最近、うちの一夏ちゃんは『いちかわいい』なのか『いちかっこいい』なのかが気になって仕方ないです。



さて、それでは今回も生暖かい目でよろしくお願いします。





Chapter.26

あの戦闘から一週間が経過した。今回の襲撃に関しては全員に箝口令が敷かれ、口外する事は厳禁とされた。表向きには高性能人工知能搭載型ターゲットドローンの暴走という扱いにはなっているけど、それがいつまでもつのかはわからない。なお、私にもフレズヴェルクタイプとの交戦はほぼ派遣部隊だけの機密事項という事になった。まぁ、アナザーが連れて来たって言ってたから、出所不明だし、睦海降下艇基地から来たかどうかもわからない以上は厳戒態勢だろうね。アーテルと交戦した事は一応報告したけど、会話をしたなんてところはログにロックをかけたよ。あんなものを見つけられたらまた査問会送りになるかもしれないからね。他にもブルーイーグルの塗装が剥げたから修復作業のために一度雪華が館山基地に持って行ったとか、ラウラが正式に派遣部隊長として挨拶したりとか色々あったよ。
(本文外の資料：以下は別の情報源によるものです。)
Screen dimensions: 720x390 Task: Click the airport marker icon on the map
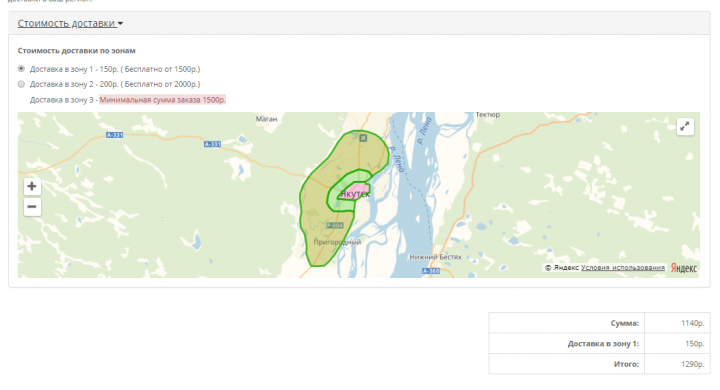pos(363,138)
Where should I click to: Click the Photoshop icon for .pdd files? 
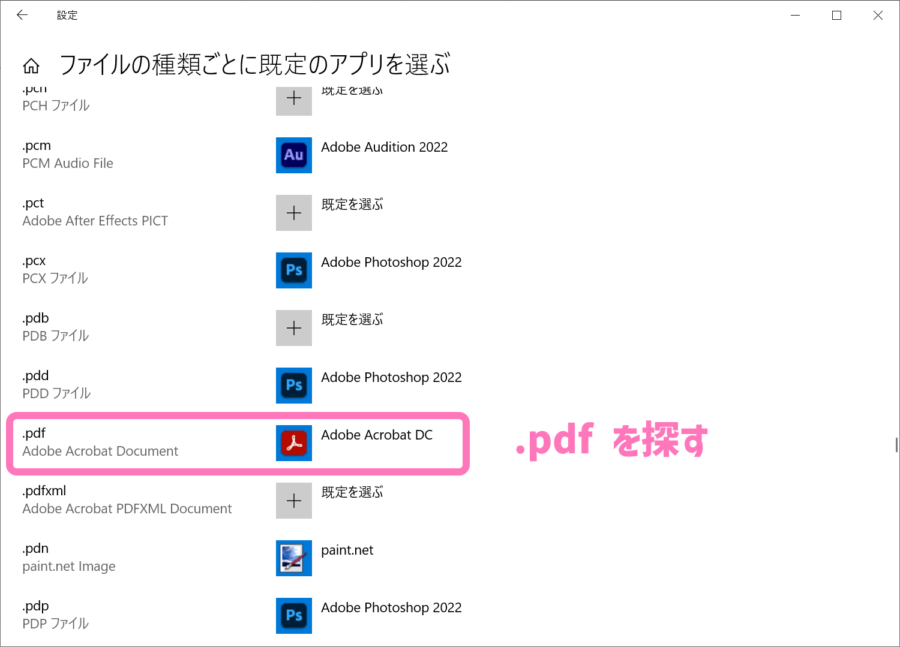(293, 385)
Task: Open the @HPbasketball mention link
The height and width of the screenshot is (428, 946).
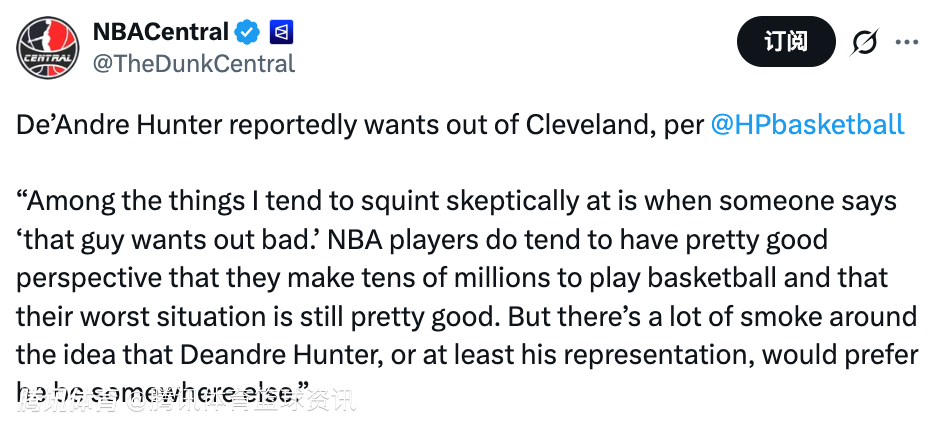Action: [807, 125]
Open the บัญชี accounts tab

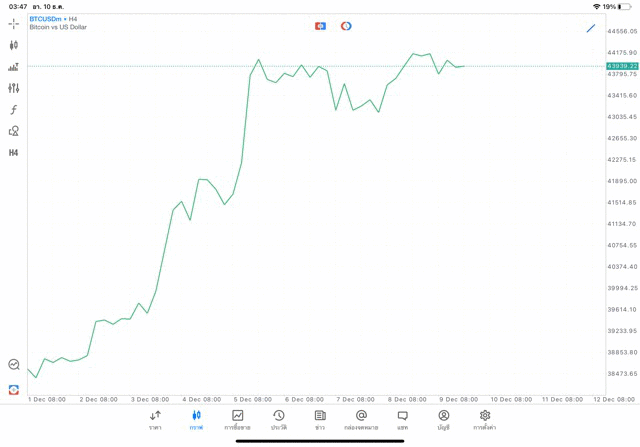click(443, 420)
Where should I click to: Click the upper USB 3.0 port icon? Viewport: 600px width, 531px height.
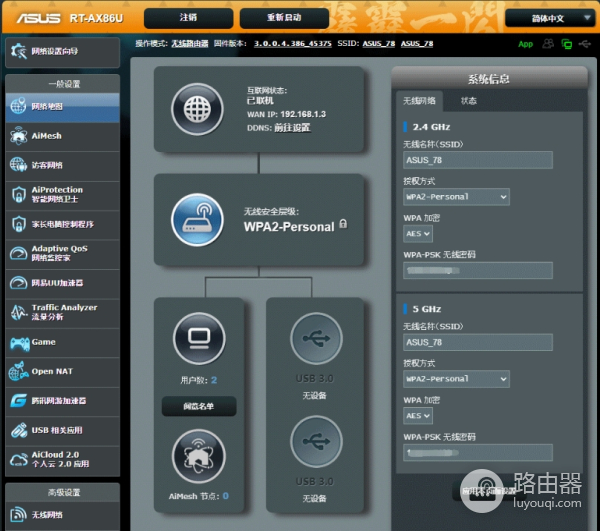pyautogui.click(x=315, y=337)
そんな今の私だが、足の捻挫は完全に治り、今じゃ普通に歩けるようになった。おまけにアナザーを退けたという理由で休暇を一日もらう事になったんだよ。実際は退けたんじゃなくて、向こうが撤退して行っただけなんだけどね。

 

(うぅ〜…………服、これでよかったかなぁ…………?)

 

というわけで、私は休暇を使うべく自宅へと一度戻って荷物を取り終わった後、近くの複合施設『レゾナンス』へと足を運んでいた。取り終わった荷物は一緒に戻って来ていた秋十に預けて先に学園へと持っていってもらう事にした。その方が移動するにも楽だしね。今度秋十にはお礼に何か作ってあげようかな?
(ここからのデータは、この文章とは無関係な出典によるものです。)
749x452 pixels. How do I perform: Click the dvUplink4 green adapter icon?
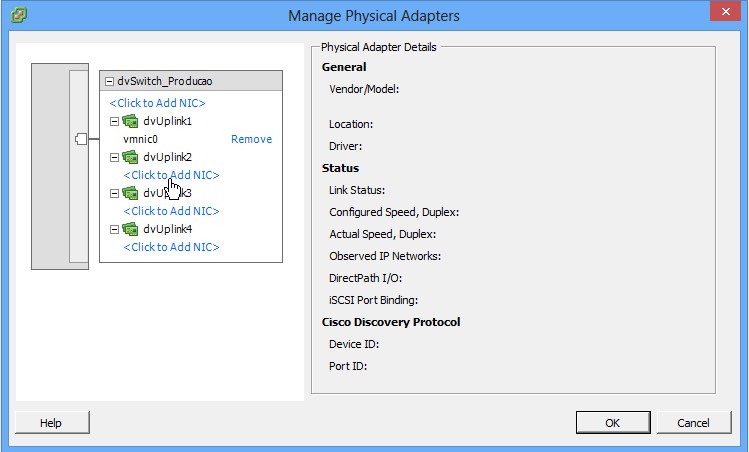pyautogui.click(x=130, y=229)
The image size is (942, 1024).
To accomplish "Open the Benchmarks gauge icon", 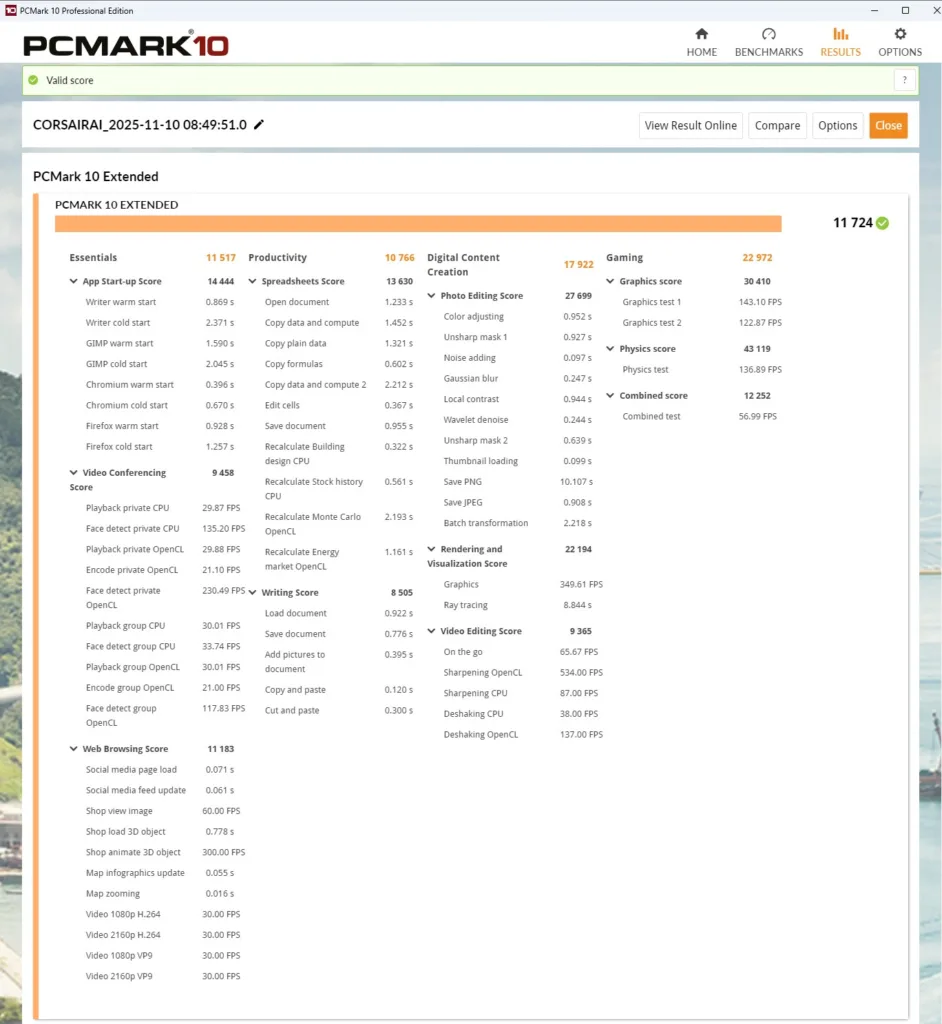I will pos(768,34).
まぁ、その事は一旦置いておくとしよう。そんなわけで久々に着た私服が物凄く自信なくて、ショーウィンドウを鏡代わりにして自分の服装を見ていた。今日は弾から貰った髪留めの他に小さいリボンのついた白いカチューシャをつけてるよ。それで、服装は蒼っぽいパーカーと少し暗めの蒼を基調としたチェックのスカート、後は蒼いラインの入った白ニーソとブーツという感じなんだけど…………見ていてなんだか女の子っぽくないかなぁって思ってしまう。周りの子たちはみんなすこし露出がある感じの服を着ているんだけど、私の場合傷痕があるからそれを隠さなきゃいけない。そうなると自然と服も制限がかかっちゃうんだよ。傷痕を晒していたら、見た人は気分を害しちゃうかもしれないし、私自身人目に晒したくないからね。

 

(私もあんな服着て見たかかったなぁ…………)

 

近くにあったベンチに座っていた私の前を可愛い感じの服を着た女の子が通り過ぎていった。…………正直言って、今の私の服ってさ、結構地味な感じがするんだよね。私自身蒼系統が好きだからこんな感じに纏まっちゃってるんだけど…………周りの子たちを見てると、地味である事を否めない。

 

(はぁ…………)

 

内心溜息をついてしまった。空を見上げるといつも通りの青空が広がっている。ふと、蒼って結構ありふれた色なんだなあって思った。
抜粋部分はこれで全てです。